The house Jim and Pat purchased in Roanoke was a two-story brick with a full basement and a large attic. For many years, it had been home to a family that reared 15 children. The attic had been a boys’ dorm. The house was large, but the space allocation wasn’t quite right for Jim and Pat.

They needed a dining room that would accommodate a special table for 12 that the couple had had built. The house also needed kitchen facilities that would stand up to lots of entertaining; it needed abundant wall space for Pat’s extensive and eclectic art collection, and the couple wanted a greenhouse for growing orchids. They have almost 100 orchids.
Walls came down. New walls went up. Two fireplaces were added to bring the house total to four, still short of the six fireplaces Jim enjoyed in their previous house. “I like fire,” he jokes.

A major part of the project was the reconfiguring of the breakfast-dining-kitchen area.
Jim can now sit by a fire and watch Pat work in the kitchen that boasts a professional Thermidor stove. She’s the cook; Jim’s more the cook’s companion. In Philadelphia they hosted an annual gathering the first Sunday in December that had grown to 125 guests, and Pat did all of the cooking for it.

They say they do not know if they will entertain on that scale in retirement, but just in case, Pat had two dishwashers installed.

The kitchen-dining area’s new design also included moving an exterior door a foot to accommodate a hickory and pine corner cabinet built in 1830 in the North Carolina-Tennessee area.

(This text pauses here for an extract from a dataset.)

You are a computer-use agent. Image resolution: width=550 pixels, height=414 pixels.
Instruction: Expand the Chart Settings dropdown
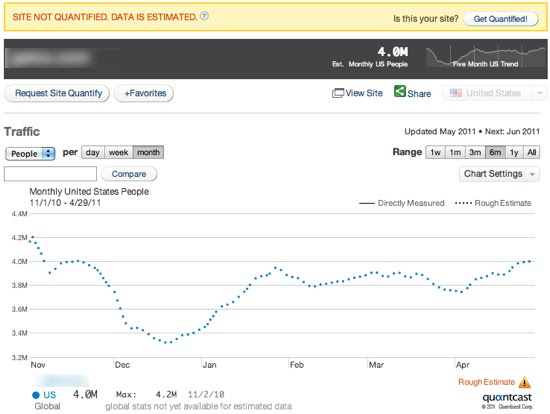pyautogui.click(x=499, y=174)
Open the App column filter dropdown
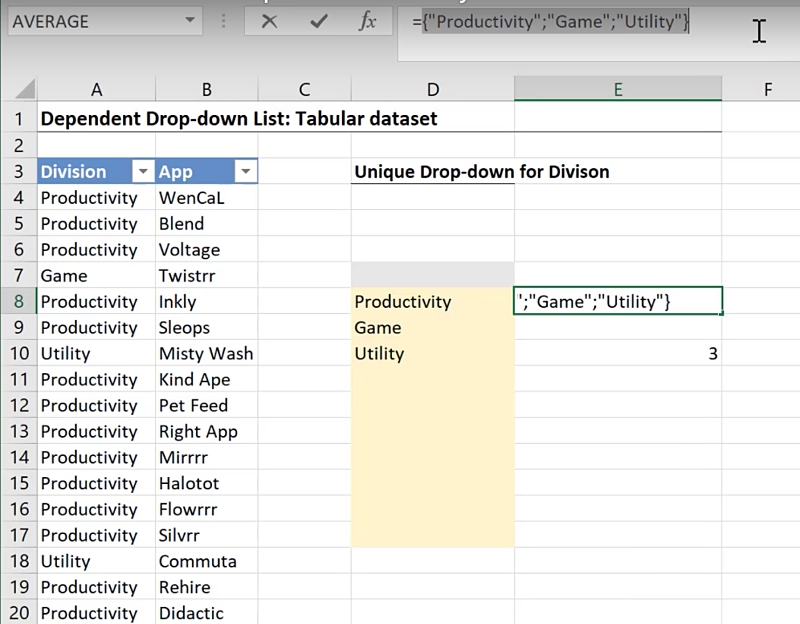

Most of the antique pieces Jim and Pat have collected date to the early 1800s, but they own several from the mid- to late 1700s. They are especially proud of a tiger maple desk that has its original hardware and finish. It is displayed in the home’s foyer.

Jim and Pat take little credit for the selection of their antiques or for their home’s interior design. “We both hate to decorate,” Jim said.

Fortunately they became friends with Sam LaPoma, a Orlando interior designer, when they lived in Florida 30 years ago, Sam planned the Roanoke house interior as he has those of all the houses his friends have owned since he met them.

Sam has even rearranged Pat’s Santa collection and another of tiny chairs into museum quality displays in the couple’s basement.

Art is displayed everywhere in the home, most prominently on the walls of the second floor’s new long hallway.


Pat set up an office on the second floor near a sitting room; Jim’s office is in the attic, which also includes a room for their daughter when she visits.

Their granddaughter, their son’s child, has been provided a special play area complete with playhouse in the basement.

Jim and Pat have settled well into Roanoke and already gotten involved in the Roanoke Fine Arts Museum. They still drive the Roanoke-Philadelphia route regularly, however, as both remain involved in their former community. They are weaning themselves away from Philadelphia in increments, similarly to how they approached retirement.

“These are obligations we had. You don’t sever all ties because you move,” Jim said.
Pat is co-chair for the Women’s Board’s 2005 USArtists fundraising project and travels to Pennsylvania about three times a month to work on it. Jim is a member of the board of Pitcairn Company, parent of Pitcairn Trust Company, a position that requires a trip back about every two months.

The drive, Pat says, “keeps you young and happy.”